Lovely names :thumbsup:

I like a name that's different, that's why I love Willowbee's name, there's only one of her (don't think the world is ready for another one :lol Missy isn't unusual but she picked it so I love it because it's her 

I have a looong list of names to chose from for my new baby


----------



## Jellypi3 (Jan 3, 2014)

Mum to Missy said:


> Lovely names :thumbsup:
> 
> I like a name that's different, that's why I love Willowbee's name, there's only one of her (don't think the world is ready for another one :lol Missy isn't unusual but she picked it so I love it because it's her
> 
> I have a looong list of names to chose from for my new baby


It's so difficult naming something, they might change when we get them but for now I love the names. We like different names too, my OH has a thing for unusual names because his name is so different (Alarick).

God forbid we ever have children, I don't think it would have a name!


----------



## kellyrich (Jan 8, 2009)

Jellypi3 said:


> It's so difficult naming something, they might change when we get them but for now I love the names.
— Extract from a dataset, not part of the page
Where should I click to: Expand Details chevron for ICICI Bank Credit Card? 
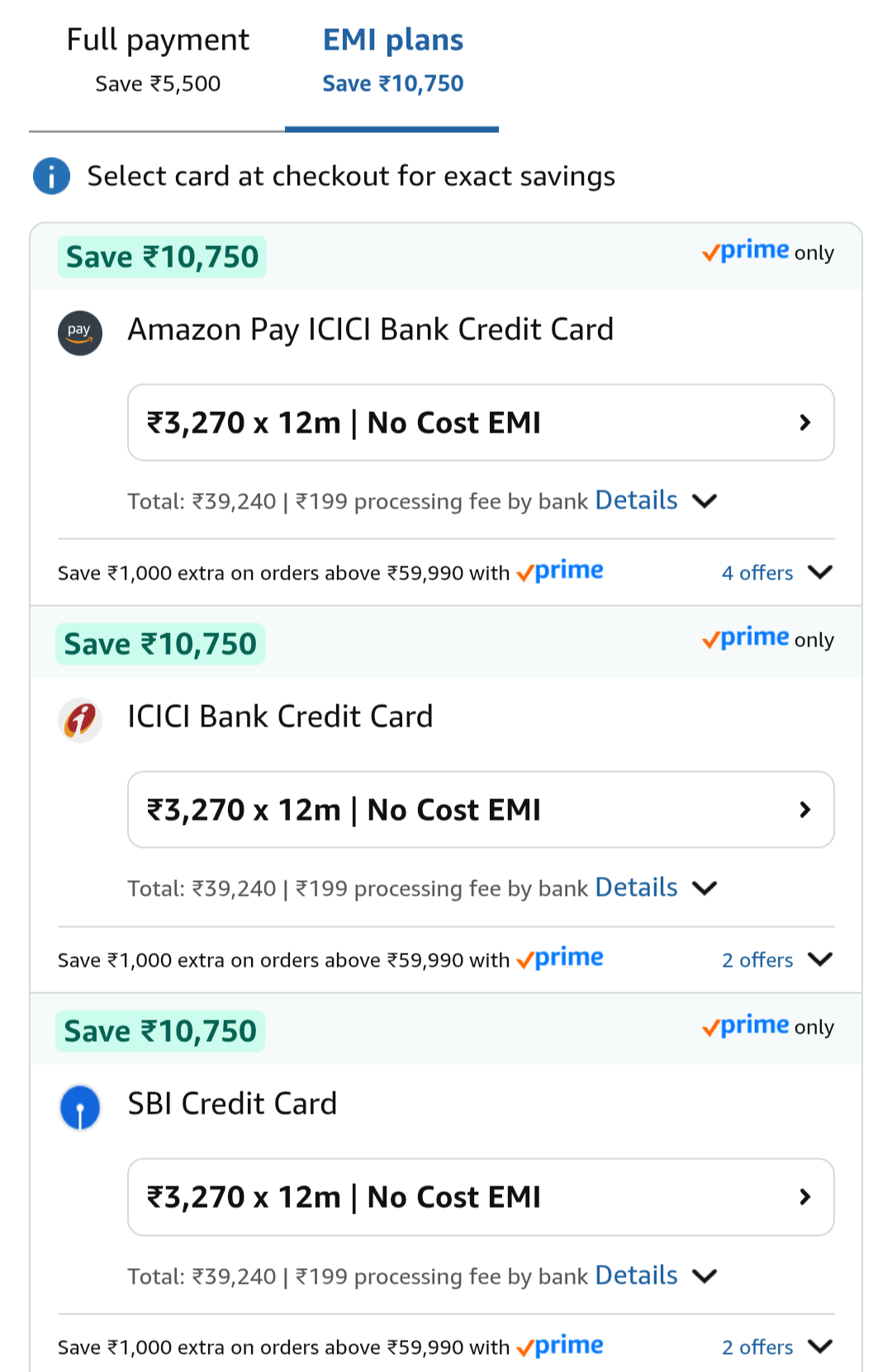click(x=705, y=888)
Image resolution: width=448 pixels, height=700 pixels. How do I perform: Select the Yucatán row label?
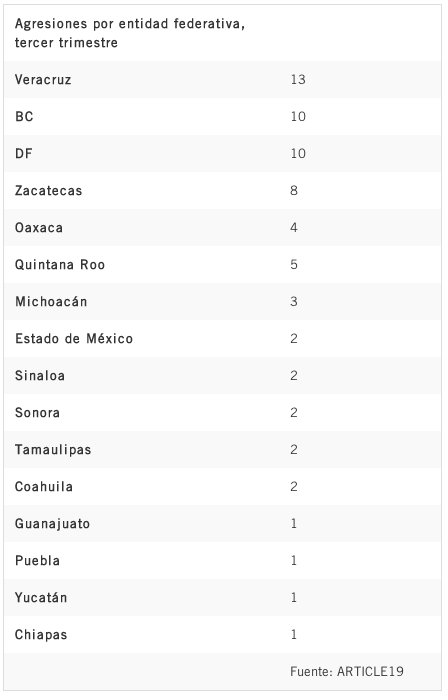(x=41, y=597)

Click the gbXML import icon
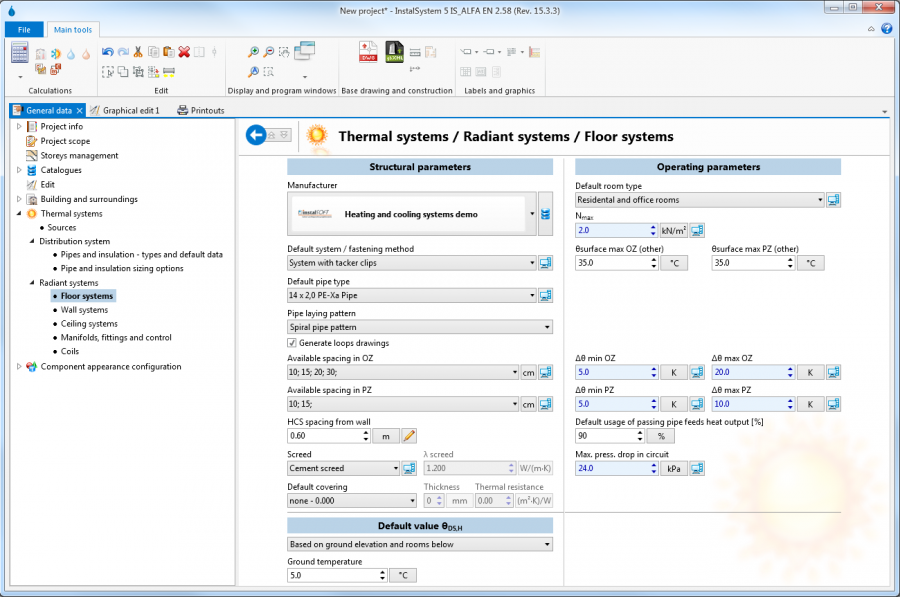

We like different names too, my OH has a thing for unusual names because his name is so different (Alarick).
> 
> God forbid we ever have children, I don't think it would have a name!


aah i love those names, i like unusual names, they seem quite right for them really!

Look how many names i went through in the first couple of weeks of having Lionel......but eventually you know which suits them best


----------



## Jellypi3 (Jan 3, 2014)

But Lionel suits him so well!


----------



## kellyrich (Jan 8, 2009)

Jellypi3 said:


> But Lionel suits him so well!


Yes it does lol very much so!

Our friends came over at the weekend and they said that he looked like he had a lion's face...hence lion...el ha ha xx

I think he also thinks hes a big bloody lion the way he acts lol!!


----------



## Jellypi3 (Jan 3, 2014)

So how was everyone's weekends? MC fun filled?


----------



## catcoonz (Aug 4, 2012)

A wonderful weekend, not only do they trash their house they also trash mine running around with an oversized football.


----------



## Jellypi3 (Jan 3, 2014)

Oh my! That football photo just made my day  How cute???


----------



## Mum to Missy (Aug 13, 2013)

Beautiful pictures CC :001_wub:

Willowbee's house has an inverted roof and sloping out sides now, those houses aren't meant to be jumped on from a height.


----------



## kellyrich (Jan 8, 2009)

Morning everybody!

Had a funfilled weekend thank you!! Lionel has been as mad as ever...i do feel for my other boys sometimes with him! 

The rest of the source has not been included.